[Items from a dataset]

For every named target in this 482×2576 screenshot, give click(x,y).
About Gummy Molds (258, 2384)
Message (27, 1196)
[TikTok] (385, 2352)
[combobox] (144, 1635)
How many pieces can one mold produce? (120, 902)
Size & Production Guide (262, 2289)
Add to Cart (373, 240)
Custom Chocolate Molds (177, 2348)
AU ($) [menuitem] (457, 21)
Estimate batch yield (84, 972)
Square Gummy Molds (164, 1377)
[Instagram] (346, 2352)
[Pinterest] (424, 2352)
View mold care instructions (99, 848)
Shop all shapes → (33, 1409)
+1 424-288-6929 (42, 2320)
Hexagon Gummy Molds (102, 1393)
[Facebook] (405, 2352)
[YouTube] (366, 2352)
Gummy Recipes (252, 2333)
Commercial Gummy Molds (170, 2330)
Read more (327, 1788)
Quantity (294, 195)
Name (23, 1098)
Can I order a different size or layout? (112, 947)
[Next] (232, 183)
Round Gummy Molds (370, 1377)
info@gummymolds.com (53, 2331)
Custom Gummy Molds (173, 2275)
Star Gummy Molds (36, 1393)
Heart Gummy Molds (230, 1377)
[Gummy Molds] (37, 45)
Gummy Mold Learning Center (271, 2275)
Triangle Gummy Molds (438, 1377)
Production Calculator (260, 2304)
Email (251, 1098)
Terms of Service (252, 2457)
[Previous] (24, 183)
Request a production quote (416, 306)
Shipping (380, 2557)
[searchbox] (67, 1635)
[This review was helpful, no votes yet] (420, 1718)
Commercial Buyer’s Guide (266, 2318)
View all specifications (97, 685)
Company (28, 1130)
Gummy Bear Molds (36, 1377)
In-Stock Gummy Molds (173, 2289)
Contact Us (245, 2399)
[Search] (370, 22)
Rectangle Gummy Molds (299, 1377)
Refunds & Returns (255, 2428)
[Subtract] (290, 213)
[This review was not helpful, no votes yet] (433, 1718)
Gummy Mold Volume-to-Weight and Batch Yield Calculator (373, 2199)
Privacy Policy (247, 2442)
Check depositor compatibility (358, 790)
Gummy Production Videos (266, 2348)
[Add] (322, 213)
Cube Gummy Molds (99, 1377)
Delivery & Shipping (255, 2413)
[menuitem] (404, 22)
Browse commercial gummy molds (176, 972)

# WORK TASK
Transcribe, in full, each record that appears above.

# ANSWER
For every named target in this 482×2576 screenshot, give click(x,y).
About Gummy Molds (258, 2384)
Message (27, 1196)
[TikTok] (385, 2352)
[combobox] (144, 1635)
How many pieces can one mold produce? (120, 902)
Size & Production Guide (262, 2289)
Add to Cart (373, 240)
Custom Chocolate Molds (177, 2348)
AU ($) [menuitem] (457, 21)
Estimate batch yield (84, 972)
Square Gummy Molds (164, 1377)
[Instagram] (346, 2352)
[Pinterest] (424, 2352)
View mold care instructions (99, 848)
Shop all shapes → (33, 1409)
+1 424-288-6929 (42, 2320)
Hexagon Gummy Molds (102, 1393)
[Facebook] (405, 2352)
[YouTube] (366, 2352)
Gummy Recipes (252, 2333)
Commercial Gummy Molds (170, 2330)
Read more (327, 1788)
Quantity (294, 195)
Name (23, 1098)
Can I order a different size or layout? (112, 947)
[Next] (232, 183)
Round Gummy Molds (370, 1377)
info@gummymolds.com (53, 2331)
Custom Gummy Molds (173, 2275)
Star Gummy Molds (36, 1393)
Heart Gummy Molds (230, 1377)
[Gummy Molds] (37, 45)
Gummy Mold Learning Center (271, 2275)
Triangle Gummy Molds (438, 1377)
Production Calculator (260, 2304)
Email (251, 1098)
Terms of Service (252, 2457)
[Previous] (24, 183)
Request a production quote (416, 306)
Shipping (380, 2557)
[searchbox] (67, 1635)
[This review was helpful, no votes yet] (420, 1718)
Commercial Buyer’s Guide (266, 2318)
View all specifications (97, 685)
Company (28, 1130)
Gummy Bear Molds (36, 1377)
In-Stock Gummy Molds (173, 2289)
Contact Us (245, 2399)
[Search] (370, 22)
Rectangle Gummy Molds (299, 1377)
Refunds & Returns (255, 2428)
[Subtract] (290, 213)
[This review was not helpful, no votes yet] (433, 1718)
Gummy Mold Volume-to-Weight and Batch Yield Calculator (373, 2199)
Privacy Policy (247, 2442)
Check depositor compatibility (358, 790)
Gummy Production Videos (266, 2348)
[Add] (322, 213)
Cube Gummy Molds (99, 1377)
Delivery & Shipping (255, 2413)
[menuitem] (404, 22)
Browse commercial gummy molds (176, 972)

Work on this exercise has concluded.